La ficción distópica vive un momento dulce en medio del confinamiento y la tragedia. La predilección catastrófica en un planeta conmocionado por la emergencia sanitaria y la crisis resulta perturbadora. Ni la sublimación de los infiernos domésticos en el sufrimiento imaginario de los otros, ni la vanidad del dolor contra la que advertía Séneca descifran a qué obedece esta insana querencia por la morbidez en pleno derrumbe.
Entre todas las versiones del apocalipsis que nos ofrecen las plataformas televisivas, la película española El Hoyo se ha convertido en un acontecimiento. El filme muestra un sistema carcelario vertical, en el que los presos de los niveles inferiores se comen las sobras de quienes purgan condena en los niveles superiores. En realidad hay comida suficiente para todos, pero el temor a morir de hambre y la kafkiana inmutabilidad del sistema desatan el egoísmo, la crueldad y el crimen.
En la escenografía confluyen la sobriedad escenográfica con que Michael Radford llevó al cine la obra magna de Orwell y la violencia surrealista y expresionista del banquete de los parias en Viridiana. El planteamiento es sencillo y carece de pretensiones moralizantes, pero la cinta funciona porque es una alegoría eficaz sobre el egoísmo y la distribución de la riqueza como fuentes de todo conflicto.
El hecho de que este primer largometraje del director vasco Galder Gaztelu-Urrutia haya pasado de lograr cierto reconocimiento en los circuitos especializados a arrasar en Netflix ha propiciado todo tipo de explicaciones sobre las razones del éxito de una historia tan dura.

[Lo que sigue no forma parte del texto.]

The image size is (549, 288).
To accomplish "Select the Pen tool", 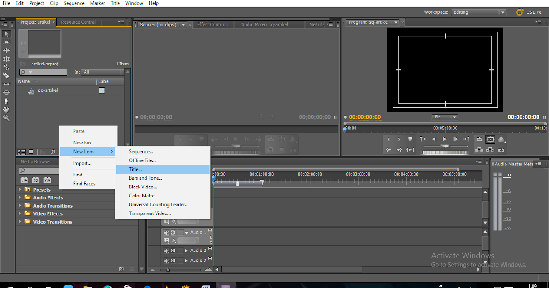I will pyautogui.click(x=6, y=101).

Yo creo que resulta muy fácil empatizar con personajes atrapados en prisiones, así como establecer paralelismos entre los dos arquetipos principales representados en El Hoyo y el comportamiento de los grandes actores de la distopía en que vivimos.
El idealismo del protagonista que trata de subvertir el sistema y redimir de su miseria y de su estupidez a sus víctimas-verdugos se vislumbra en quienes olvidan sus diferencias ideológicas para aplaudir al unísono cuando cae la noche. También en quienes convierten sus estrecheces y sus privaciones en la fuerza de su estoicismo y de su compromiso para arrojar algo de luz y esperanza ante el mayor desastre que padecen España, Europa y el mundo desde 1936.
El otro gran arquetipo de El Hoyo, lamentablemente, también está teniendo su correlato en nuestra distopía. Lo representan aquellos sujetos o grupos predispuestos a convertir la desgracia de todos en una estrechita ventana de oportunidad para sus privativos intereses, por contraproducente que pueda resultar tan cicatera estrategia para el conjunto. Lo representan los incapaces de comprender que la gravedad del momento, a la luz o sombra de sus decisiones, determinará el juicio sobre su grandeza o pequeñez: la razón de la Historia es implacable.
La lección más importante de esta película apela quizá a la importancia de los comportamientos individuales, que sostienen las grandes transformaciones. Según esta tesis, más allá de la calamidad, El Hoyo seríamos cada uno de nosotros.
Qué duda cabe que nuestro país y el mundo de ayer están llamados a un profundo e inevitable cambio. No está de más tenerlo presente a la hora de escoger si hacemos de nuestro esfuerzo, nuestras decisiones y nuestra solidaridad la esperanza de los demás. O si, movidos por un obtuso ventajismo, no tenemos reparo en convertimos en instigadores y cómplices de la adversidad, cuando más necesarias son la esperanza y la unidad.